The typical response to any tragedy, even a rare one, includes eventually asking yourself, How can I prevent this from happening again? The NFL’s current trajectory, by contrast, suggests a trend toward cosmetic tweaks and denialism rather than prevention. Football is a blood sport, and even with Hamlin’s wheezing through a ventilator, it seems unlikely that we can hope for much to change. The league has intensified its efforts to make the game seem safer of late. The introduction of concussion protocols in 2011, designed to ease players back into gameplay after they suffer head injuries, and a 2018 update to anti-targeting rules aimed at curbing helmet-first hits, are meant to convey seriousness on this subject. But they offer cold comfort in a game in which players are constantly getting bigger, faster, and stronger. According to Vox, playing in the NFL in 1970 carried a risk of running into just one player who weighed over 300 pounds. By 2010, that figure had skyrocketed to 532. Even if these encounters aren’t regularly stopping guys’ hearts, they’re doing serious damage that the NFL has proven itself committed to lying about and minimizing.
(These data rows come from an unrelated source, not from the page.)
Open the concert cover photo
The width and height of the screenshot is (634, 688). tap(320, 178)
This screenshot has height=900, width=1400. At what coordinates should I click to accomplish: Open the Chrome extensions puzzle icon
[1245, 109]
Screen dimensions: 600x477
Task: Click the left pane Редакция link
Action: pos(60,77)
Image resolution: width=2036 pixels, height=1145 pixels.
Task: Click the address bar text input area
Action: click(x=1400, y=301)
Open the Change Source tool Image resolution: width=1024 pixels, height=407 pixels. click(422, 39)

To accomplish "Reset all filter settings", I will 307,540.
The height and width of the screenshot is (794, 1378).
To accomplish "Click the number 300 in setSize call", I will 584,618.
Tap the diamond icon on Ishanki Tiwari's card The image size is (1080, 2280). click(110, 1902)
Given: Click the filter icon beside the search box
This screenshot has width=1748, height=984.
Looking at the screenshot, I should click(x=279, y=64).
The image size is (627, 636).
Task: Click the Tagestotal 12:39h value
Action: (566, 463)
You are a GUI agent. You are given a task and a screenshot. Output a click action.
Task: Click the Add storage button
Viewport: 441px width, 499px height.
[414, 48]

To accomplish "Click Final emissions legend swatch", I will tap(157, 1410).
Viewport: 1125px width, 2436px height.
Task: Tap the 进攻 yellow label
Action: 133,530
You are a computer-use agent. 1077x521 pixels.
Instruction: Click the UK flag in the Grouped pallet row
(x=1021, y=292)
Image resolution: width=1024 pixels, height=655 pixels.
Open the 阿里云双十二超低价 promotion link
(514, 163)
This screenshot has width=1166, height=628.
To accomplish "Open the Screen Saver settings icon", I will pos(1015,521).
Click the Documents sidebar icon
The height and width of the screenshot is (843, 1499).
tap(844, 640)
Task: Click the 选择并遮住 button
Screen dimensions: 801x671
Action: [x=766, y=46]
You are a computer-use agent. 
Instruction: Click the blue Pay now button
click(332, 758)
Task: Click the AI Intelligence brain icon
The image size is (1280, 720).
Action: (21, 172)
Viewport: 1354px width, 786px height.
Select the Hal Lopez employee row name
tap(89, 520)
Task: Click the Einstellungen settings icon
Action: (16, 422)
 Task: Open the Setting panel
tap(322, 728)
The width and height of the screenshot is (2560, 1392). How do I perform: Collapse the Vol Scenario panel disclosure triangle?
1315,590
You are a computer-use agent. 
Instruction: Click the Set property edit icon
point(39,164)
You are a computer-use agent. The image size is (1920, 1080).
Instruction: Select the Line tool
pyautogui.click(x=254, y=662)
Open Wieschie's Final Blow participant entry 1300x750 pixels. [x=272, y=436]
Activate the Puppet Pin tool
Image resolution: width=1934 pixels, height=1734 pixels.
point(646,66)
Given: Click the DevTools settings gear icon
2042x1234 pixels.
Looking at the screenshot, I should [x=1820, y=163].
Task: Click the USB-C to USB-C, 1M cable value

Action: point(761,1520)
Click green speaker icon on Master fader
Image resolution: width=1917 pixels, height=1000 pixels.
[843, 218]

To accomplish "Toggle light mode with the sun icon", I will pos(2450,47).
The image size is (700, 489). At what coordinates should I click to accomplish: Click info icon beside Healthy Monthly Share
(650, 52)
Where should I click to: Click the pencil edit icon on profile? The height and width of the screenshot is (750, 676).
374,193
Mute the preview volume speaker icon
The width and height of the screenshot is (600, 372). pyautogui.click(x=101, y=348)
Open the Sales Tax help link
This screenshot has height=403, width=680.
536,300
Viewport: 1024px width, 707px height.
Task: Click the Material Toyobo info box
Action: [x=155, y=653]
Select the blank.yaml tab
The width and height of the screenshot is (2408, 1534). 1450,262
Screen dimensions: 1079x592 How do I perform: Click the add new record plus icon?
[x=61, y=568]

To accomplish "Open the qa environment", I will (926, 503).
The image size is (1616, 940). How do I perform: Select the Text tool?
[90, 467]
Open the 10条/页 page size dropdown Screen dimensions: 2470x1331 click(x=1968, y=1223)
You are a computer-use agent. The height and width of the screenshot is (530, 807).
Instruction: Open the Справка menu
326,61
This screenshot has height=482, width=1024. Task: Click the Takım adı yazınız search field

Hamlin is playing at arguably the most safety-conscious juncture in league history, but this did not save him because football cannot be made truly safe nor do most fans really want it to be. The outcry that greeted the new rules meant to reduce helmet-to-helmet collisions clarified that, for many spectators, making it even moderately less dangerous would make it less exciting. We’re stuck with a web of incentives, including network TV’s looming reliance on the sport for its survival, that skews heavily against stopping the serious injuries football naturally entails. What’s left is a fragile hope that something this awful doesn’t happen again, and the queasy recognition that we’re not that committed to ensuring it.